Stored data entries
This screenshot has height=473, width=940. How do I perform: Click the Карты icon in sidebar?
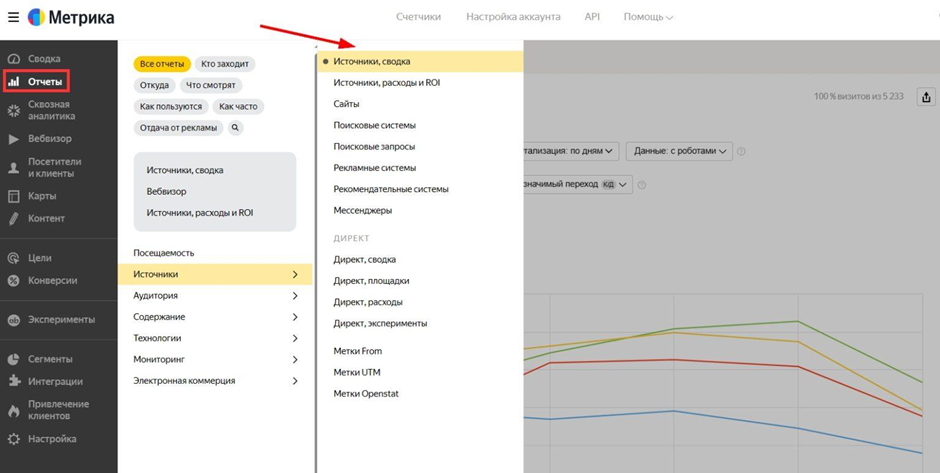coord(14,196)
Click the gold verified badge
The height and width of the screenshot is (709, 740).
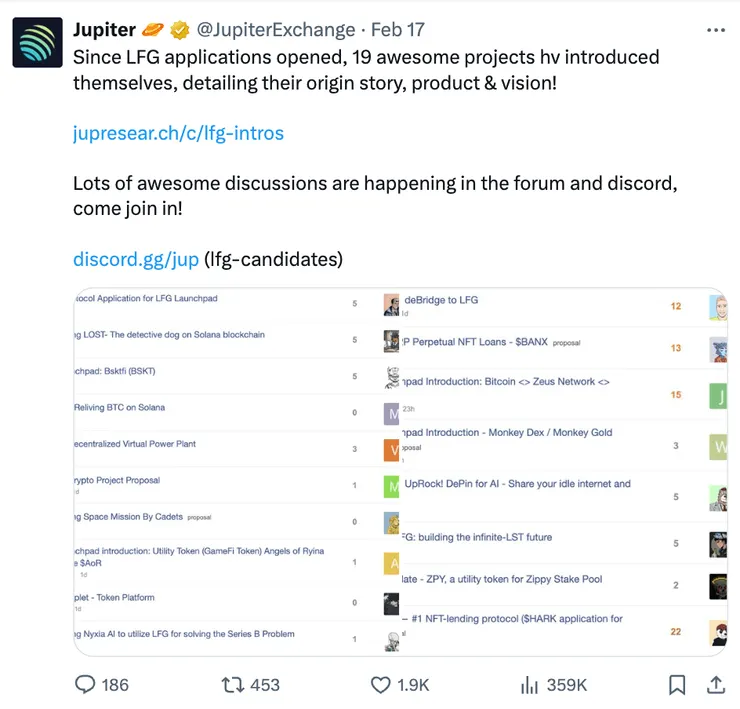[180, 30]
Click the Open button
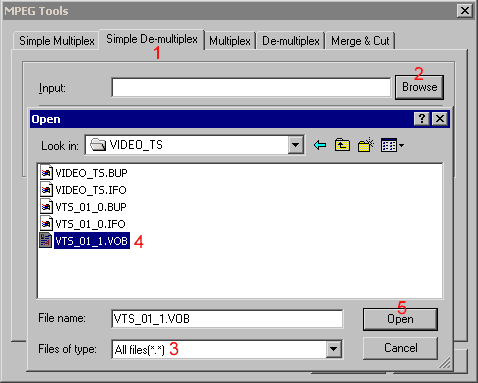Viewport: 478px width, 383px height. (400, 319)
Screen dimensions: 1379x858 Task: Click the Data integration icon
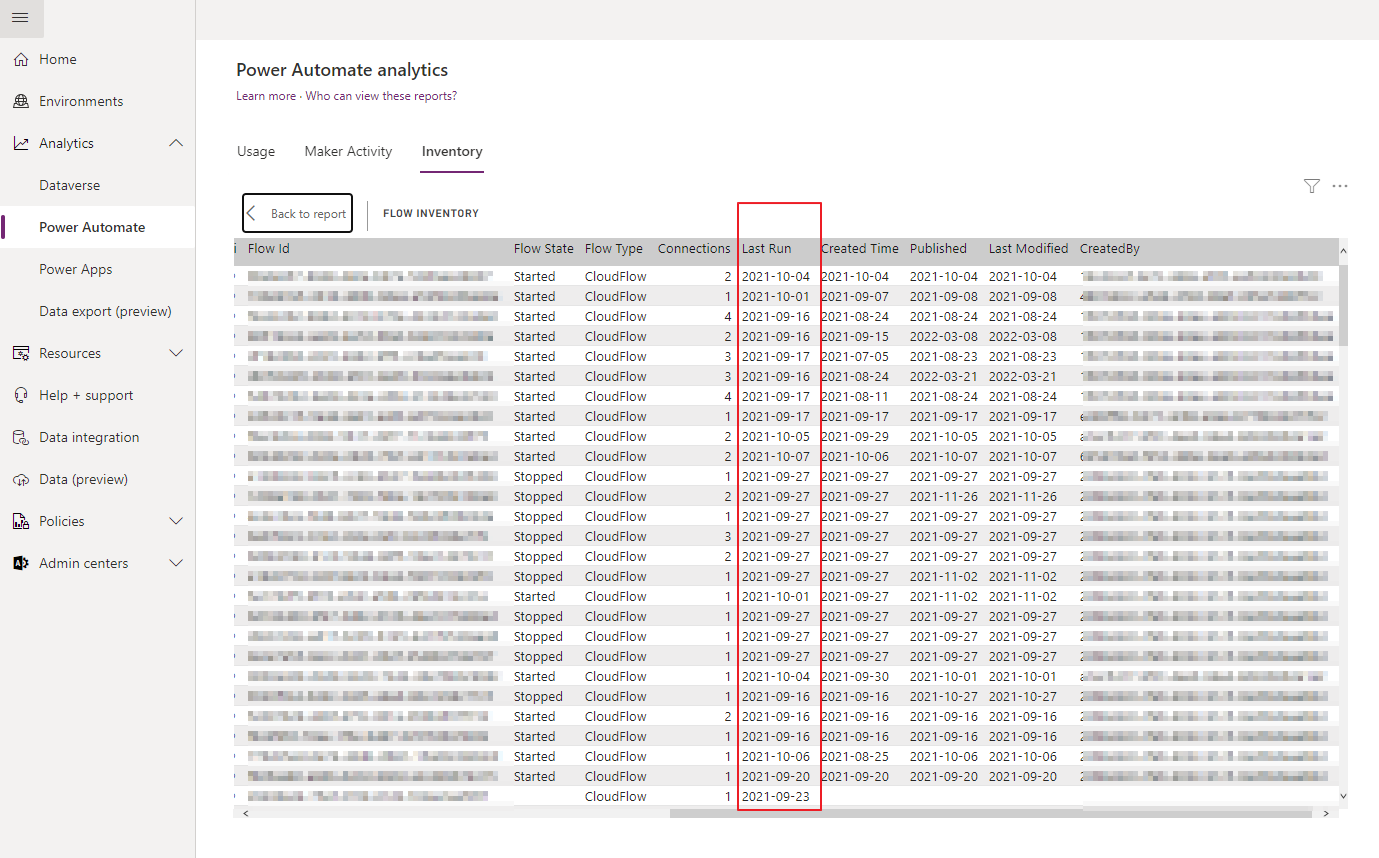tap(20, 436)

> **WHAT YOU HAVE TO DO**: Please write out all the entries above exactly, but leave out the pictures.

> **RESULT OF THE TASK**:
This screenshot has height=473, width=940. How do I perform: Click the Карты icon in sidebar?
coord(14,196)
Click the gold verified badge
The height and width of the screenshot is (709, 740).
[180, 30]
Click the Open button
Viewport: 478px width, 383px height. (400, 319)
Screen dimensions: 1379x858 Task: Click the Data integration icon
tap(20, 436)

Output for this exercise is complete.